Des réserves abondantes et inexploitées
Le Gabon dispose de gisements importants de calcaire et d’argile, matières premières nécessaires à la fabrication du clinker. Selon des estimations du ministère des Mines, les réserves exploitables dépasseraient 150 millions de tonnes, réparties dans plusieurs provinces. Ces ressources permettraient d’assurer plusieurs décennies de production nationale, couvrant largement la demande intérieure et ouvrant même la voie à l’exportation vers la sous-région.
La dernière unité de production de clinker au Gabon, exploitée par Ciments du Gabon, a cessé ses activités en 2014. Les raisons invoquées à l’époque allaient de la vétusté des installations industrielles,
aux coûts élevés de maintenance et d’énergie, en passant par la concurrence accrue des importations à bas prix, et l’absence d’investissements pour moderniser la filière. Cette interruption a entraîné une dépendance totale aux importations, estimées à près de 500 mille tonnes par an, selon les statistiques douanières de 2024.
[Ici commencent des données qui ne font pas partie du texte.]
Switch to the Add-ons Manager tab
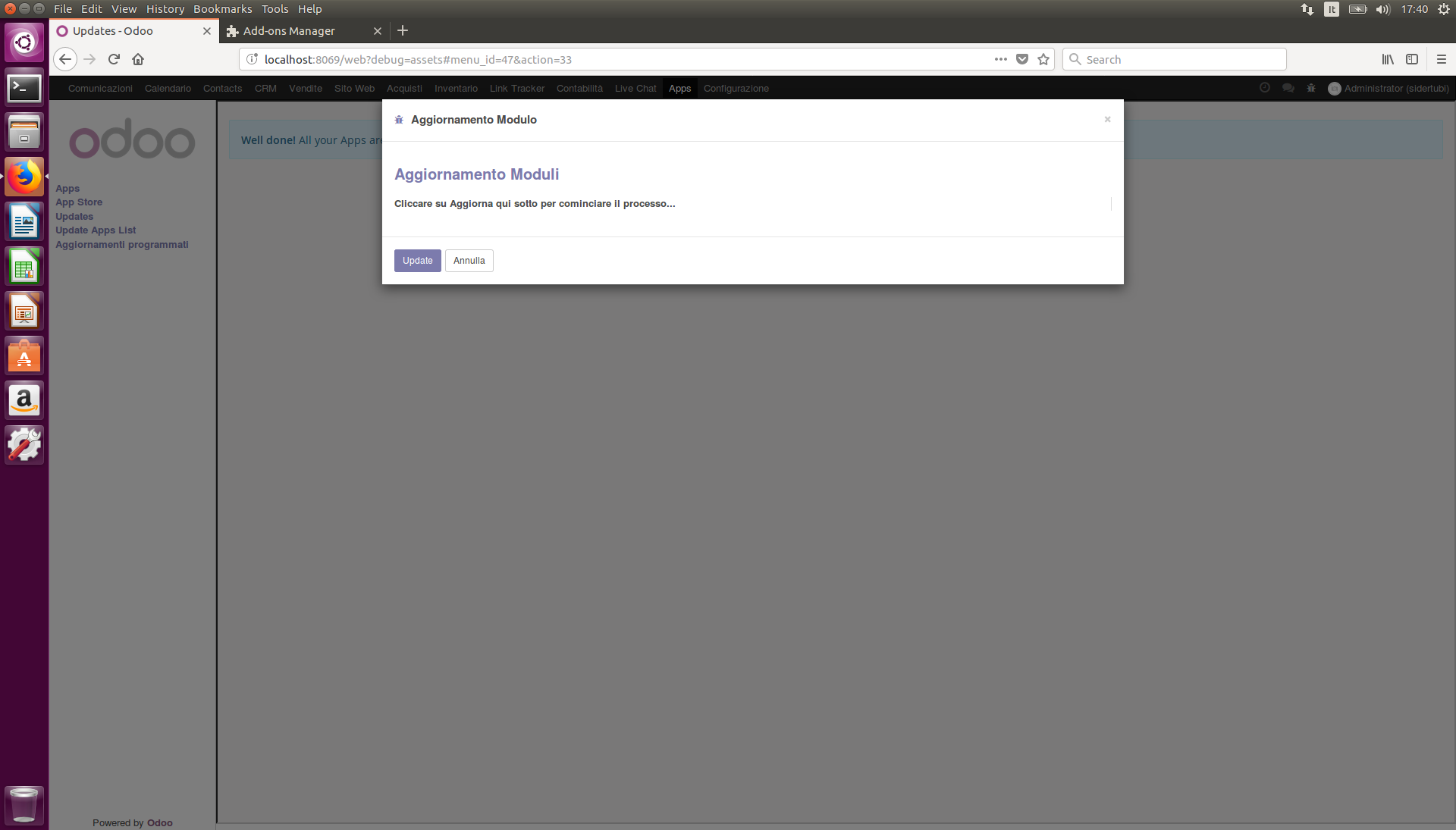Screen dimensions: 1456x830 [x=288, y=31]
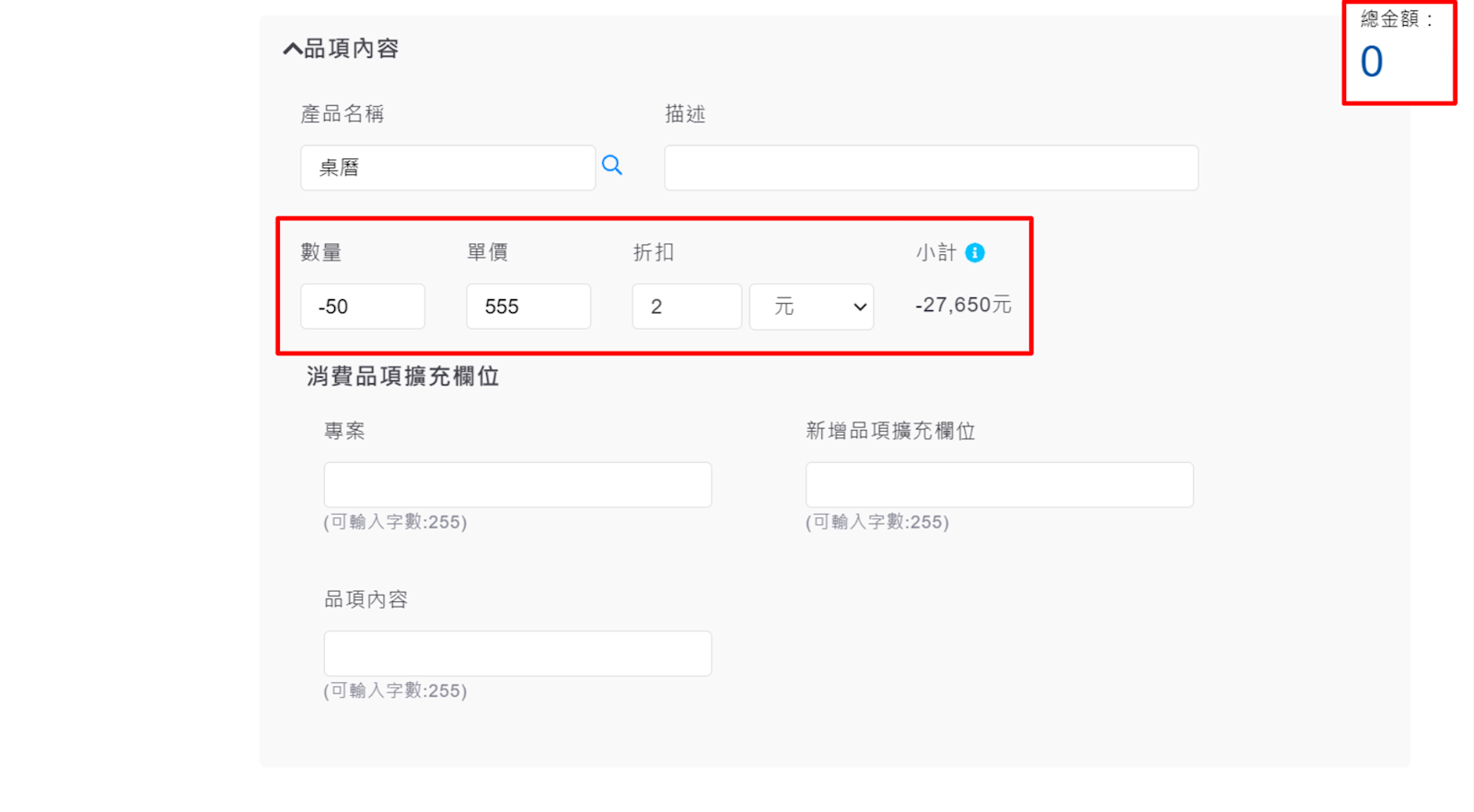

La reprise de la production nationale de clinker, annoncée pour intervenir dans un délai d’un an, s’inscrit dans la stratégie de souveraineté économique prônée par le gouvernement. Selon certaines projections, la relance de la filière pourrait générer un millier d’emplois directs et plusieurs milliers d’autres emplois indirects sur l’ensemble de la chaîne de valeur.
Un signal fort pour l’industrie gabonaise
Cette décision s’ajoute à d’autres mesures récentes visant à substituer les importations par la production locale, dans des secteurs jugés stratégiques. Elle traduit la volonté du Gabon de bâtir une économie plus résiliente, moins dépendante des fluctuations internationales, et capable de transformer ses ressources naturelles sur place.